Mucha suerte, yo no tengo tanta experiencia, pero como consejo algo que me ha resultado bien es comenzar con una aparición con fuego, ya sea pañuelo, mazo de cartas, etc.
El efecto que da el "Papel F" siempre impacta a la gente y es aconsejable comenzar con impacto, seguro todo saldrá genial, cuida tus equipos, no los dejes solos por ir a comer.

----------


## Berni

Vaya, me estas ayudando mucho!!!!  Muchas gracias! 
La única duda que me queda es el tema de publicidad, tarjetas.

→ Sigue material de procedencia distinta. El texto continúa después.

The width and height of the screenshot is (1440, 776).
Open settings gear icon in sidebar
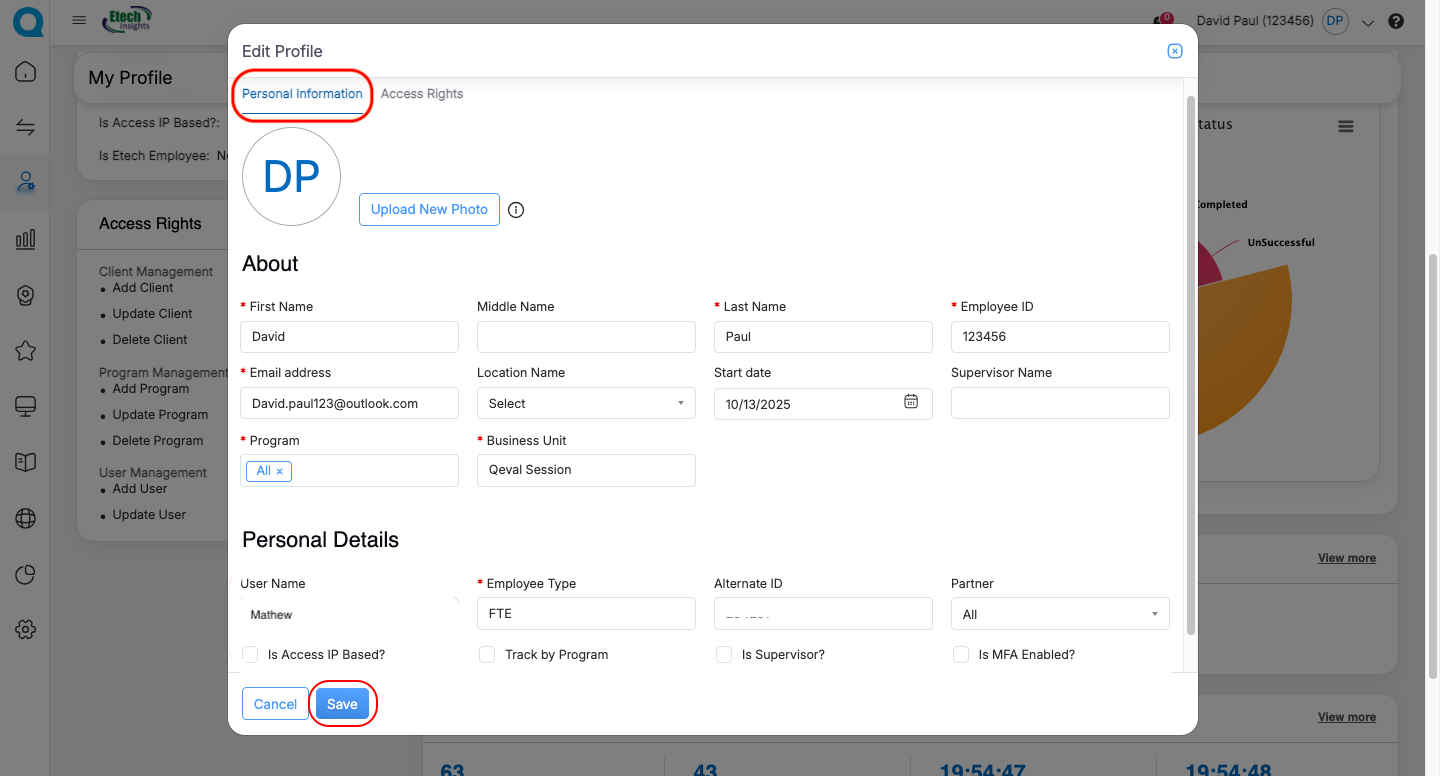(x=26, y=629)
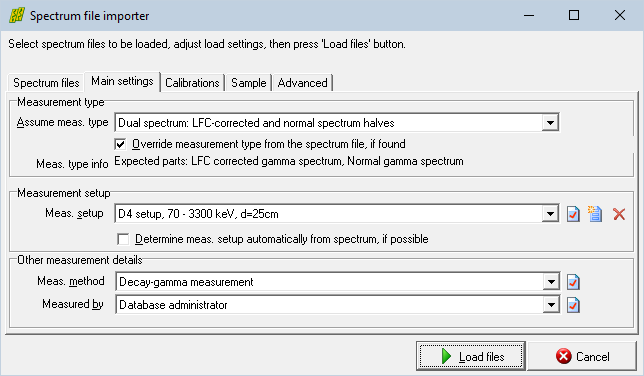Open the Calibrations tab

[192, 83]
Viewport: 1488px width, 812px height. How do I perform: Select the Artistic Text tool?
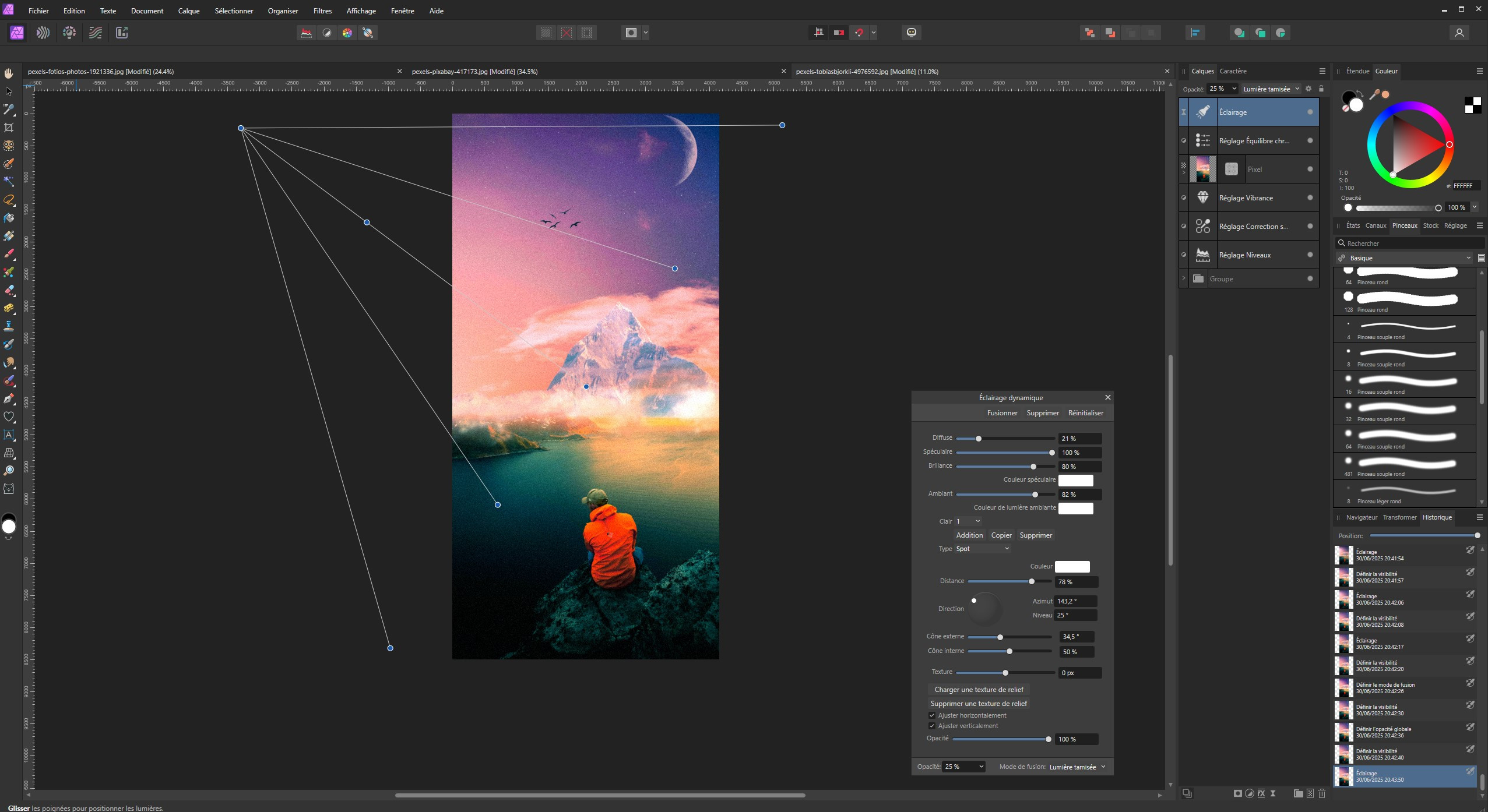point(9,435)
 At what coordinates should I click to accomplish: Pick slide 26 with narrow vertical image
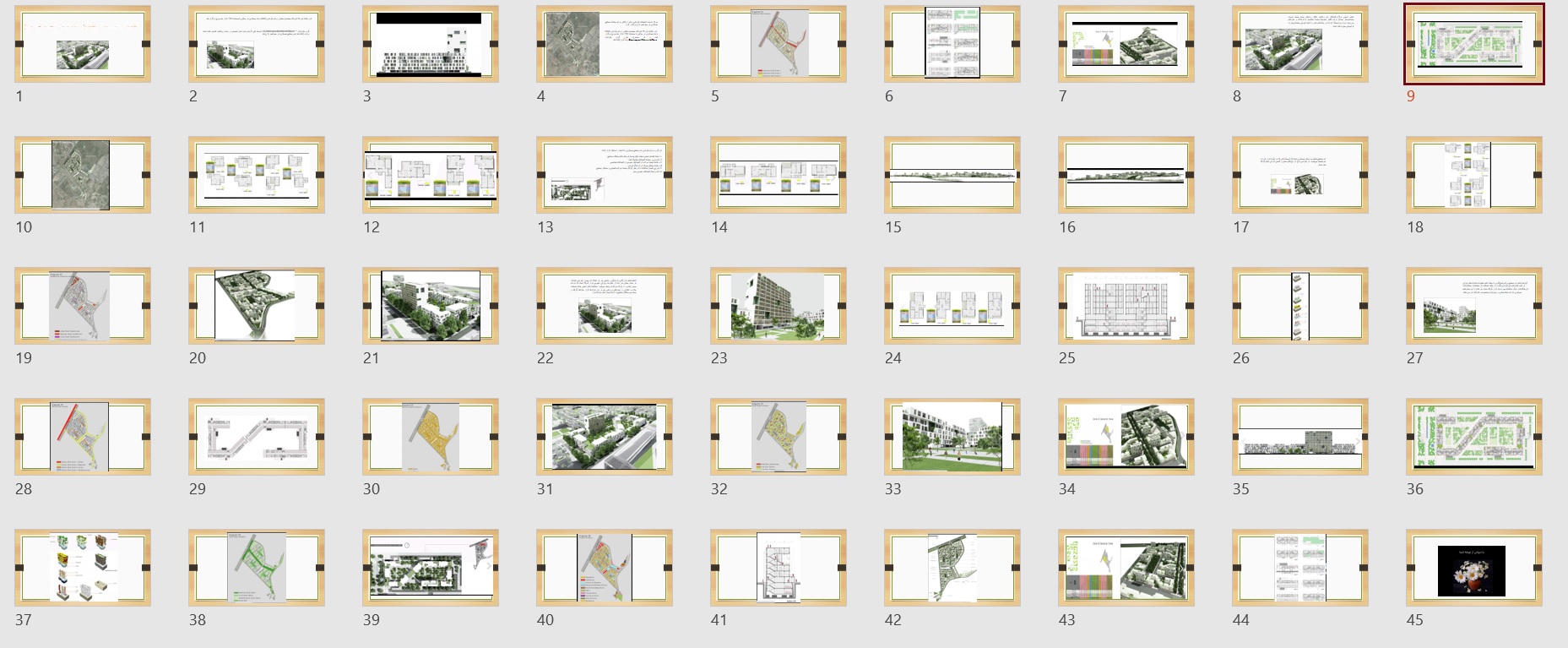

Las tarjetas en terminar el show repartimos.. Nos encontramos que los niños acaban rompiendo tarjetas, las doblan, las tiran, se las olvidan.. Mejor dárselas a los padres?  Y si en el show todos son niños?  Y los padres vienen a buscarlos mas tarde. 
Me he encontrado que luego de dar tarjetas viene una niña y me dice te quiero para mi comunión.. Te llamaré.. En este caso si que funciona, luego el padre o madre ya decidirá. Pero la mayoría no les dan importancia. También las hacemos aparecer mágicamente porque asi piensen es mágica y le den mas valor. Volviendo al tema de aqui daríais tarjetas en este caso al público que te mira o da mala imagen? Gracias!!

----------


## Berni

Mago chile ya tengo una presentación para el inicio. No obstante es muy buena idea. Papel flash tengo y no lo utilizo.. Tendré que pensar en hacer aparecer algún objeto que tenga sentido dentro del show. El fuego suele estar al terminar en los últimos juegos, dan muy buen resultado.

----------


## mayico

Las targetas tienen un tlf y redes sociales, por tanto automaticamente son tarjetas para dar a los padres, que son los que contratan, y suelen guardarlas mas que los niños.
Hay quien opina que solo se les da a quien te la pide, peeeero, ahí se puede debatir, pues hay quien no te la pide porque aún le queda mucho para la fiesta de su peque, pero si se la das y la guarda, despues puede pensar en ti y llamarte.
Los niños sin tarjeta y listo.

----------


## Berni

Te haré caso!!!  Muchas gracias

----------